It sounded perfect, except for one, obvious thing.

“Dean has less than twenty-four hours left,” he replied. “I don’t know how we’ll ever find someone willing to take the risk, even if you can heal them and their memories afterward. Dean could do a lot of damage to anyone, even other hunters. I just don’t know of anyone who would put their own skin at risk; I don’t know of anyone _I’d_ want to risk like that.”

But even as he said it, he had the terrible realization. There was one person. 

He couldn’t bring himself to admit it even to himself for several seconds, while he felt Cas staring expectantly, narrowed blue eyes watching what were probably some pretty interesting expressions pass over his face.

“Sam?”

It still took another several moments before he could find his voice, but at last he spoke quietly, hearing the painful recognition in his own words.

“You said you could erase the memory completely, from Dean’s mind and the mind of whoever he’s with, right? Like it never happened?”

The eyes got narrower.

“Yes.”

“And we don’t have a lot of options here.”

Narrower, and this time with a tiny head tilt.

“That seems to be the case. Sam, what—?”

“It has to be me.”

There. He’d said it. The words had come out in a terrified, sickening rush, but he’d said it.

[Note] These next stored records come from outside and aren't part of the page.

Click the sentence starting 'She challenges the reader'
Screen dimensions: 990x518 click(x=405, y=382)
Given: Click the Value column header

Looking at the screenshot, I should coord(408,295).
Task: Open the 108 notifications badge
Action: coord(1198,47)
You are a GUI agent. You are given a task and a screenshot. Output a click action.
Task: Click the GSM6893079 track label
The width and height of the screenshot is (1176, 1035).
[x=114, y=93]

Astonishment flitted over Cas’ face, and even when he was apparently calm again the next instant, deep concern still shone clearly from his eyes. Sam wasn’t looking at him— _couldn’t_ look at him, shame turning his face hot—but he could feel it radiating off their angel and knew what it would look like. He’d been lucky enough to be on the receiving end of Castiel’s sweet compassion more than once.

“Sam—”

“It has to be me,” Sam interrupted, half-desperately. “There is nobody else, Cas. If this spell affects him the same way it did the others, he’s going to really want to hurt someone. Nobody knows how he fights better than me. Nobody could defend themselves against him better than me. And nobody else should have to. We did this. It was _our_ fault. We both have to fix it. No one else needs to get hurt. Besides…if he found out that I endangered anyone, he would never forgive me. He’d never forgive me for this either, but…”

“I can make him forget, make you _both_ forget,” Cas finished, and where Sam half-expected at least a hint of disgust, he heard nothing but the same kind of regretful understanding he himself felt.

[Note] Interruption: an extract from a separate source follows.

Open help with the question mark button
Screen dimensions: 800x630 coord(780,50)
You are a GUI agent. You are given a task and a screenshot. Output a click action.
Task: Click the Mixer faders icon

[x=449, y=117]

It gave him the courage to look up, and when he did, he saw no righteous anger or even judgment in the angel’s eyes. Instead, he saw a reminder of why they had stuck with this one being, even when they lost everyone else. Castiel, a long time before he’d become their brother, had once called him an “abomination.” Now he was not much older, relatively-speaking, but infinitely wiser and kinder, and he was looking at Sam with the upmost respect. The sight of it wasn’t something Sam was expecting to see, especially over something like this, and it actually surprised him for a second.

“Are you not the least bit freaked about this, Cas?” he found himself asking, demanding really, because it didn’t seem realistic.

The angel looked down to the dusty floor and was as still and silent as a statue for a long moment. But rather than deciding, it seemed to Sam like he was simply trying to organize his thoughts. At last he looked up, and the respect in his eyes had only increased tenfold and was now accompanied by a shining sort of affection that almost looked wrong on his solemn countenance.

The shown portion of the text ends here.